Outro dia assisti um depoimento de uma jovem atriz de 27 anos que, entre soluços e lágrimas, pedia encarecidamente que as pessoas parassem de usar o cigarro eletrônico, pois ela havia contraído uma enfisema pulmonar irreversível, aos olhos dos médicos. Ela revelou que em cada peça do seu apartamento tinha uma cigarreira eletrônica, cada uma com um sabor, e não via a hora de sair do trabalho e ir para casa saborear o seu vape. Foi rápido, muito rápido, o vape realmente é letal.
É muito triste quando tu vê o sofrimento das pessoas, principalmente os viciado em cigarros, maconha, cocaína e cachaça porque não são somente eles que sofrem, mas toda a família, que vive sempre em estado de alerta.
Um caso clínico: estava num domingo a tarde ali no Rio Jacuí, assistindo as acrobacias dos jet skis, quando vi 3 jovens encostados numa camionete, um deles estava fumando, mas só via a fumaça, ele fumava e punha aquilo no bolso. Pensei: ‘‘Deve ser o vape’’. Me aproximei, pedi licença e perguntei se o que ele estava fumando era cigarro eletrônico, e ele disse que sim. Então pedi para conhecer. Ele me mostrou e me disse como funcionava, até me ofereceu se eu queria experimentar, agradeci, disse que não fumava. Quis saber por qual motivo ele estava usando o cigarro eletrônico, e ele me disse que fumava cigarro comum, mas que sofria com os preconceitos das pessoas, que ficavam sempre reclamando da fumaça, da nicotina etc.

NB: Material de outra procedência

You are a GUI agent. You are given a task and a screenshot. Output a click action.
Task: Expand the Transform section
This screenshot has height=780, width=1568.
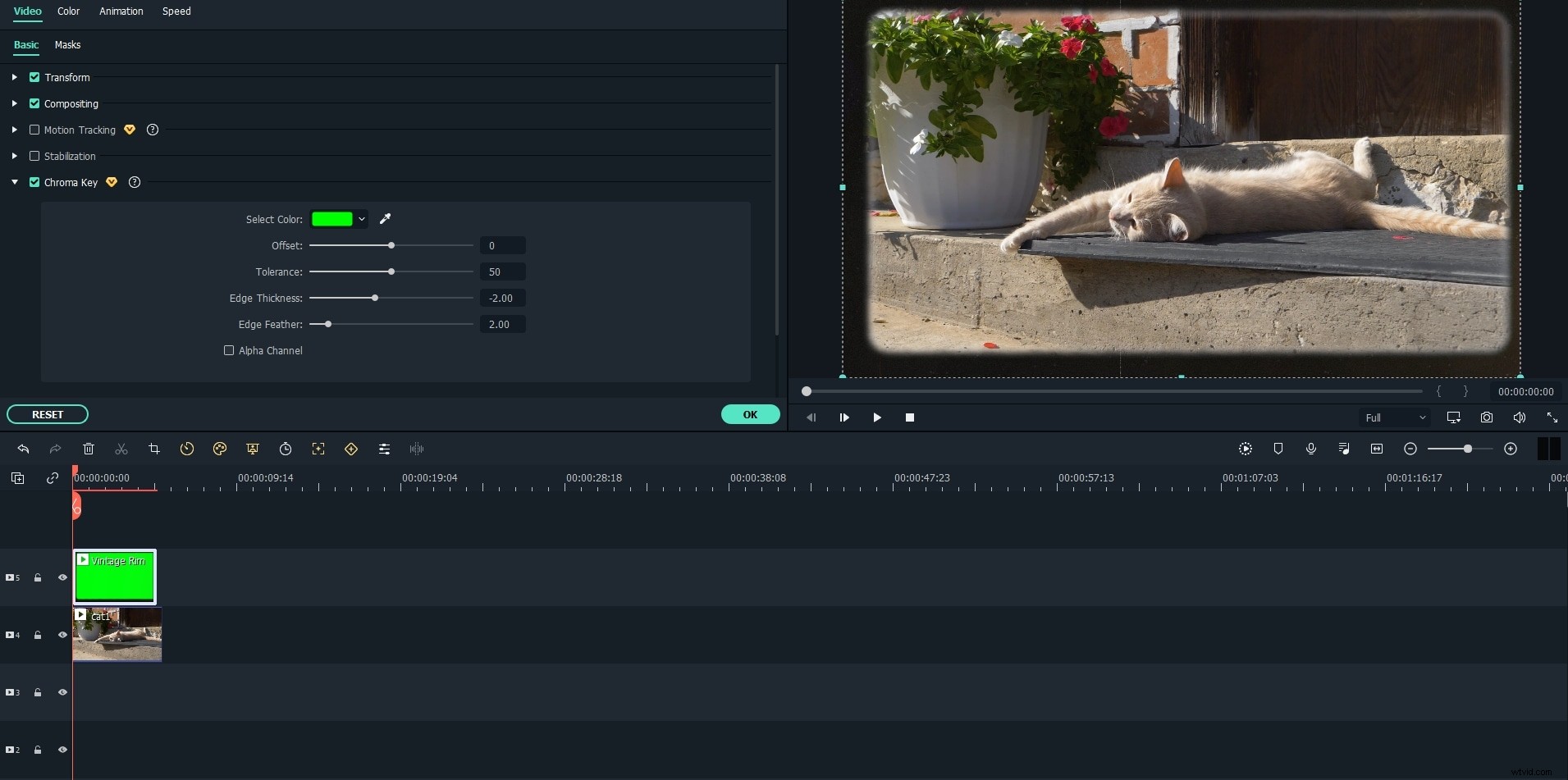13,77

Então trocou o cigarro comum pelo eletrônico. Observei que o jovem tinha um pouco de ansiedade, comentei com ele sobre o depoimento da jovem atriz, ele me escutou, mas não falou nada. Me identifiquei para ele e lhe ofereci meu cartão. ‘‘Se precisares, me liga’’, eu disse. Ele agradeceu, dei tchau e fui comer um peixinho frito.